Number of SNPs analysed per chromosome

Genome-based estimates of coancestry

Following Malécot [33], it is possible to calculate the coancestry coefficient \(f_{ij}\) between individuals \(i\) and \(j\). Genomic estimates of coancestry for each chromosome were obtained using the SNPs genotyped on each chromosome. Accordingly, genomic estimates of coancestry within chromosomes were obtained as follows. Because neighbouring SNPs showed significant coancestry differences, such that it was difficult to identify specific regions with a higher or lower coancestry based on individual SNPs, coancestry was estimated over sliding 200-SNP windows. Following this approach, the noisiness of single-locus coancestry estimates can be reduced and the precision of the estimates can be increased by combining data from several adjacent SNPs. This was based on the method proposed by Weir et al. [34]. For each chromosome, the first sliding window was identified by taking the first 200 SNPs at the beginning of the chromosome. Subsequently, the window slides across the chromosome by moving one SNP to the right, until the end of the chromosome is reached, maintaining 200 SNPs in each window. For each window, coancestry was estimated by taking the average of all coancestry values of the SNPs lying in that window.

Genome-based estimates of coancestry were obtained for the CC, NEAC, CC × NEAC populations, and we also calculated the coancestry coefficient \( f_{{{\text{CC}}\;{\&}\;NEAC}} \) between the individuals of both populations.

Coefficient of genetic differentiation

The Genepop software version 4.3 [35] was used to calculate Wright’s FST [36] between the CC and NEAC populations. FST was calculated by taking all the SNPs from each chromosome into account and also by using the same sliding window approach as above with a window size of 200 SNPs on each chromosome.

Private allele frequency

Using the same sliding window approach, allele frequencies that were higher than 0 in the CC population and equal to 0 in the NEAC population, and vice versa, were averaged.

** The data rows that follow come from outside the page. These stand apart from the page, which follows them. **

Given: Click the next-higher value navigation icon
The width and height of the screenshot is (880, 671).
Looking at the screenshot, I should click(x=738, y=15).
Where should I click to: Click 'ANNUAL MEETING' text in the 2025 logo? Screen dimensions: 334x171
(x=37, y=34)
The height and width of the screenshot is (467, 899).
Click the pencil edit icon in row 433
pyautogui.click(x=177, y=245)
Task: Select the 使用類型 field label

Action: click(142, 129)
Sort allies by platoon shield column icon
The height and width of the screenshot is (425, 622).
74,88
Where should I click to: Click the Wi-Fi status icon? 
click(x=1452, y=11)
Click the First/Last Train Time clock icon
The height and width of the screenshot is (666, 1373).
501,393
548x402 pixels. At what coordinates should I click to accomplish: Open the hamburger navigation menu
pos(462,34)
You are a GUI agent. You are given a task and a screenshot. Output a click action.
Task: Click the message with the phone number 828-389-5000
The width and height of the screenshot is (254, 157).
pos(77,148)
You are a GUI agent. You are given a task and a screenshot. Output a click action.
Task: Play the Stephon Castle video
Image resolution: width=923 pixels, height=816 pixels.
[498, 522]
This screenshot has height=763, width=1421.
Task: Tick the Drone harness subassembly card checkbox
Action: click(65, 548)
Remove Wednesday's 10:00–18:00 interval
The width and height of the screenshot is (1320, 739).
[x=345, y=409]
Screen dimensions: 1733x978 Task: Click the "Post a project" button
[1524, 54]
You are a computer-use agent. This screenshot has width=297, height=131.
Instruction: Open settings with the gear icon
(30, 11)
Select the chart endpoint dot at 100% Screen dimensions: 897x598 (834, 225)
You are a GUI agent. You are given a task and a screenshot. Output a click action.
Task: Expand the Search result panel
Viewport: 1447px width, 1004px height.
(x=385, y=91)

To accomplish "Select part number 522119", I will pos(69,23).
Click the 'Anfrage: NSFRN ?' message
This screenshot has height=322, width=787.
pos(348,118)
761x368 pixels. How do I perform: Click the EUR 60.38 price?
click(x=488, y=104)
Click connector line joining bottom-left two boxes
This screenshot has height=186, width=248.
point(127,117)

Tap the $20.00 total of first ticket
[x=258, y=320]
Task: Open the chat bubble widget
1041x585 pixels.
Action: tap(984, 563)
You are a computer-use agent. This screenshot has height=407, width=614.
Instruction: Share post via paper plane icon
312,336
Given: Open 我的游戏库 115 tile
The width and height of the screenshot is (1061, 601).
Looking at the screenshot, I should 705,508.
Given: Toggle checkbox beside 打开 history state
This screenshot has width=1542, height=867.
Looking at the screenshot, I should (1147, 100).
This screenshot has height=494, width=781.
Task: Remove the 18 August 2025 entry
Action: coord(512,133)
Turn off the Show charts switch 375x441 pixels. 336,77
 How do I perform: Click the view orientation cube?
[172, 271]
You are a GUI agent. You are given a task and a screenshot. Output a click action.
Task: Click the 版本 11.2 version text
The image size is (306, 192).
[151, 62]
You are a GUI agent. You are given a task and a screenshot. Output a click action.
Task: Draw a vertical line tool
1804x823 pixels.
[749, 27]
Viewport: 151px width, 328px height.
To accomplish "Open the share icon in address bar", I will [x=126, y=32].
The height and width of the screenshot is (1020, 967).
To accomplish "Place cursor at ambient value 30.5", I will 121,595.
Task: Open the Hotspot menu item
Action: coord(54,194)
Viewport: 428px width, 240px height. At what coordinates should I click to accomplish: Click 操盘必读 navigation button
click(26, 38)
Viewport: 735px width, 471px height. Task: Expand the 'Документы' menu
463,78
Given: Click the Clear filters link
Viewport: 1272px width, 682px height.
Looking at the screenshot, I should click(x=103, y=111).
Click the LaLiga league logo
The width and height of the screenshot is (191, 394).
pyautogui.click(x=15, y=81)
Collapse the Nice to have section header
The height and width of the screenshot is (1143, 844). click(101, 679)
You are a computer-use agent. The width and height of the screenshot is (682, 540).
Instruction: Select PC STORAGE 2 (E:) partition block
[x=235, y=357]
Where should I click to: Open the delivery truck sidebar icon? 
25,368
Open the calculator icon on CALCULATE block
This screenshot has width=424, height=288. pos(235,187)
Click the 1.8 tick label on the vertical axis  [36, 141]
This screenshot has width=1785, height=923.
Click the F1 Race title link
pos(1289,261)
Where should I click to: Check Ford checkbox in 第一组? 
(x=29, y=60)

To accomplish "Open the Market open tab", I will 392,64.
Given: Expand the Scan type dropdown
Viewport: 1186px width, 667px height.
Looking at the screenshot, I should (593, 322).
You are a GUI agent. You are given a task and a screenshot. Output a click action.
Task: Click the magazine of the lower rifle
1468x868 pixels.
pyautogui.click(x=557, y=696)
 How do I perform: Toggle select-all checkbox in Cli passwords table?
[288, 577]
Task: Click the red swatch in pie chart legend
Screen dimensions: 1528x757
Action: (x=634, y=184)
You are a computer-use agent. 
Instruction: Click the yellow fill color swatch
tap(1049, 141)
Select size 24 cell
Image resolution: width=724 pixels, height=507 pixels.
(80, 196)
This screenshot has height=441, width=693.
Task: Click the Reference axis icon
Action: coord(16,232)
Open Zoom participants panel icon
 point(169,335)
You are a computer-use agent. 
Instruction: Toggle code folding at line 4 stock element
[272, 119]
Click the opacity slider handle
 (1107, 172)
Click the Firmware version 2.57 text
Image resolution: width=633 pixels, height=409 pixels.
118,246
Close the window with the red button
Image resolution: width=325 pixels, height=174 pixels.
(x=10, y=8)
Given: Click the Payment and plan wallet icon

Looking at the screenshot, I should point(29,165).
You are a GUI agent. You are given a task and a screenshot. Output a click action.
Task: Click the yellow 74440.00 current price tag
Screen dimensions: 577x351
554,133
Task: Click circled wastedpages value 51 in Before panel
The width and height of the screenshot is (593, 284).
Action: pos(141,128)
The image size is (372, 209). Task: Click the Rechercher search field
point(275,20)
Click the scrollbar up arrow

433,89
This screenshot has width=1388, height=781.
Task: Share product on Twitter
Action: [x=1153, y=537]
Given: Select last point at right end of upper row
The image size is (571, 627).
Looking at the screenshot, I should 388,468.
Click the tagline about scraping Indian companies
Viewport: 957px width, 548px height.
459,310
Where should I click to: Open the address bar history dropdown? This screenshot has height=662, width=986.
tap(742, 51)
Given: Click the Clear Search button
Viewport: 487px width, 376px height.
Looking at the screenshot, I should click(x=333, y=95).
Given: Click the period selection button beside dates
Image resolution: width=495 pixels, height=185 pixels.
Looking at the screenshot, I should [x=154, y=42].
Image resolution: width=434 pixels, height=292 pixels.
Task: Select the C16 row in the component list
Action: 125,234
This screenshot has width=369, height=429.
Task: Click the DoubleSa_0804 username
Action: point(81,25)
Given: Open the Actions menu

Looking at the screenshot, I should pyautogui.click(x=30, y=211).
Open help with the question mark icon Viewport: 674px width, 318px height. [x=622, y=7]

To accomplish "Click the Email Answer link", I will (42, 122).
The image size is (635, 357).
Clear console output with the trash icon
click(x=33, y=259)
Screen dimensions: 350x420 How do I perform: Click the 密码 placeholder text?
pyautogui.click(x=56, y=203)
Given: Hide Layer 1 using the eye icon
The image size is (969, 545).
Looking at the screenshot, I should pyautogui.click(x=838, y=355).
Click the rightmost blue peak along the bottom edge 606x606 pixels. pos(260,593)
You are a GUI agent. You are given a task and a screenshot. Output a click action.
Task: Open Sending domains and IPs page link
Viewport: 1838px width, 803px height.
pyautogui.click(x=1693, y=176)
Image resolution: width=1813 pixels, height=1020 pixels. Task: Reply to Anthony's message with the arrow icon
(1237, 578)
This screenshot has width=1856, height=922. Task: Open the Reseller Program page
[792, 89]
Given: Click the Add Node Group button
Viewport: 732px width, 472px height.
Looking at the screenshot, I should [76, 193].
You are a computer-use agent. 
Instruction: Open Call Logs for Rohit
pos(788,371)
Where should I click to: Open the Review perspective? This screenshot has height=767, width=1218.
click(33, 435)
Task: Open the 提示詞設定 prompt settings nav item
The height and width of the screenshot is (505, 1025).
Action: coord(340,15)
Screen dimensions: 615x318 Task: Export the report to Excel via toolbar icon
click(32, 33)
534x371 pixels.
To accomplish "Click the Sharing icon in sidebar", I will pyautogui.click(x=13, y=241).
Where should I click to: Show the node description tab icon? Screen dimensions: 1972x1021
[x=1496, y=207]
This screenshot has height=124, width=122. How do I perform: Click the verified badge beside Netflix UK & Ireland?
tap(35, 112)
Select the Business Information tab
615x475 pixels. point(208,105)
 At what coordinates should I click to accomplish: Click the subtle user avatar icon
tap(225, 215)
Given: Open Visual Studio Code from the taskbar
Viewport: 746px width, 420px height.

Analysis of the statistical significance

The coancestry, the  genetic differentiation coefficients and the private allele frequency for all chromosomes (except for chromosomes 1, 2, 7 and 12, which clearly showed selection signatures; see Figs. 3 and 5) were used to establish the distribution of these values under the null-hypothesis. Significance thresholds were estimated as the 0.01% highest and lowest values for coancestry and as the 0.01% highest values for genetic differentiation and private allele frequency. Since the sliding windows overlap, the statistical tests were not completely independent, which reduced the effective number of tests performed, but this was not expected to affect the significance threshold. For instance, the threshold for the top 10 out of 1 million tests is approximately the same as for the top 1000 out of 100 million tests (for a large number of tests as was the case here). Although a P-value of 0.01% is very stringent, no explicit multiple testing correction was performed, such that these should be interpreted as nominal P-values. Nominally significant values are indicated in grey on Figs. 4, 6 and 7.

Fig. 3
figure 3

Mean coancestry coefficients (\(f\)) across chromosomes. Bars indicate standard errors

Fig. 4
figure 4figure 4

Patterns of coancestry (\(f\)) on chromosomes 1 (a), 2 (b), 7 (c) and 12 (d) for the CC, NEAC, CC × NEAC and \( f_{{{\text{CC}}\;{\&}\;NEAC}} \) populations. Genomic islands with significantly higher or lower coancestry are shown in grey

Principal components analysis

The R-package Adegenet package version 2.0.1 [37] was used to calculate and plot the first two principal components based on the SNP data available for the genomic islands on chromosomes 1, 2, 7 and 12 and using all the SNP information for the other chromosomes.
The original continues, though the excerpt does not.